- PAGE EXTRACT
◆ ◆ ◆ ◆
Comparing Averages: How Situational Differences Determine Test Methods
You may wonder why there are so many tests for such a simple task as comparing averages. Well, “comparing averages” doesn’t refer to a single task; it’s a broad term that can apply to a lot of situations that differ from each other on the basis of:
Whether you’re looking at changes over time within one group of subjects or differences between groups of subjects (or both)
How many time points or groups of subjects you’re comparing
Whether or not the numeric variable you’re comparing is nearly normally distributed
Whether or not the numbers have the same spread (standard deviation) in all the groups you’re comparing
Whether you want to compensate for the possible effects of some other variable on the variable you’re comparing
These different conditions can occur in any and all combinations, so there are lots of possible situations.
Comparing the mean of a group of numbers to a hypothesized value
Comparison of an observed mean to a particular value arises in studies where, for some reason, you can’t have a control group (such as a group taking a placebo or an untreated group), so you have to compare your results to a historical control, such as information from the literature.
It also comes up when you’re dealing with data like test scores that have been scaled to have some specific mean in the general population (such as 100 for IQ scores).
◆ ◆ ◆ ◆
- DATA EXTRACT
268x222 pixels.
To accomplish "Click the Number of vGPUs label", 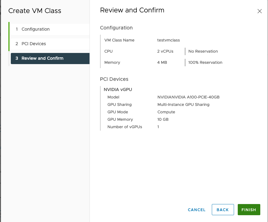I will click(x=125, y=127).
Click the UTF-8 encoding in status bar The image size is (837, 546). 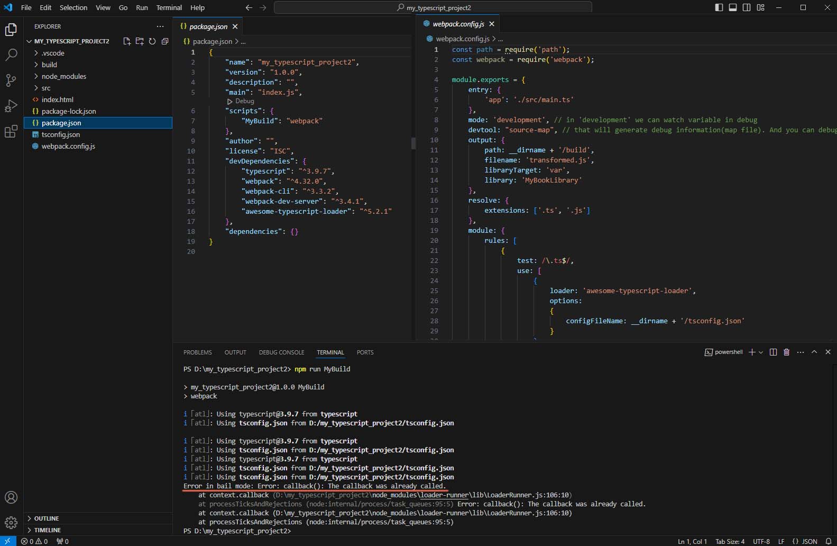pyautogui.click(x=761, y=541)
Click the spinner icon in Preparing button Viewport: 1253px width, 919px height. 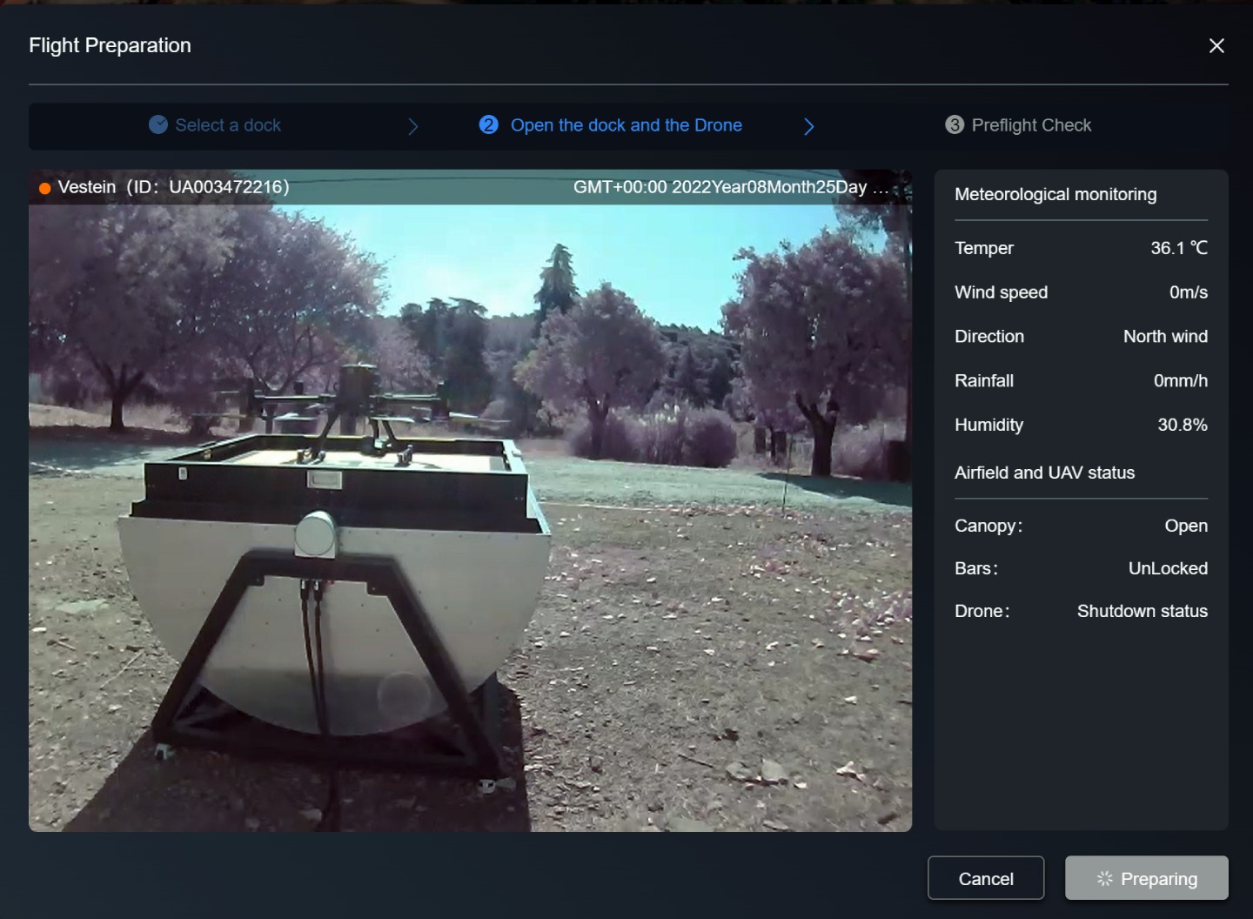[1105, 879]
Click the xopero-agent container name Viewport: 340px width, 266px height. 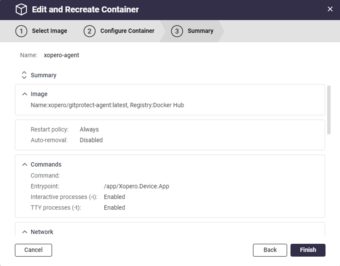click(x=61, y=55)
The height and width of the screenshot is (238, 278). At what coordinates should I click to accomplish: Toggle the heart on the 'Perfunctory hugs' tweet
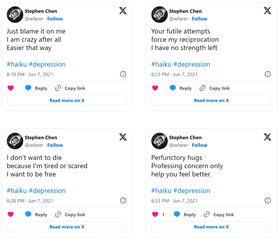tap(155, 214)
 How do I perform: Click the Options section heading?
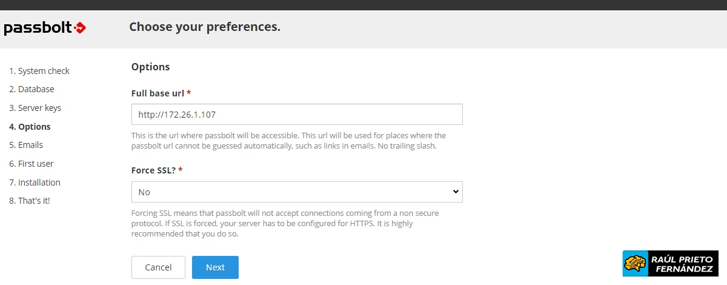(150, 67)
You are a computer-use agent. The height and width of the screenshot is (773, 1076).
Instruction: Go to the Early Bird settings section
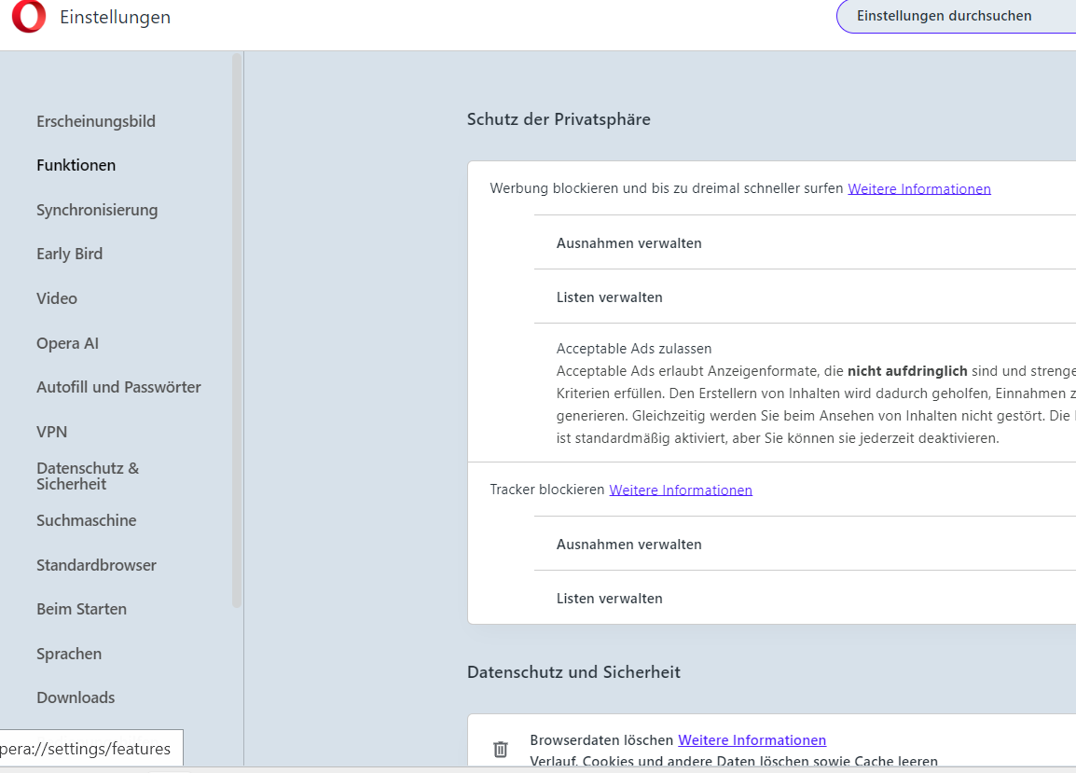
◆ ◆ ◆ ◆
- PROBLEM DESCRIPTION
Print the part of the text on comparing averages from "Comparing the mean" up to and including "for IQ scores).", word for word. The records are separate from the text on comparing averages.

- SOLUTION FOR THIS TASK
Comparing the mean of a group of numbers to a hypothesized value
Comparison of an observed mean to a particular value arises in studies where, for some reason, you can’t have a control group (such as a group taking a placebo or an untreated group), so you have to compare your results to a historical control, such as information from the literature.
It also comes up when you’re dealing with data like test scores that have been scaled to have some specific mean in the general population (such as 100 for IQ scores).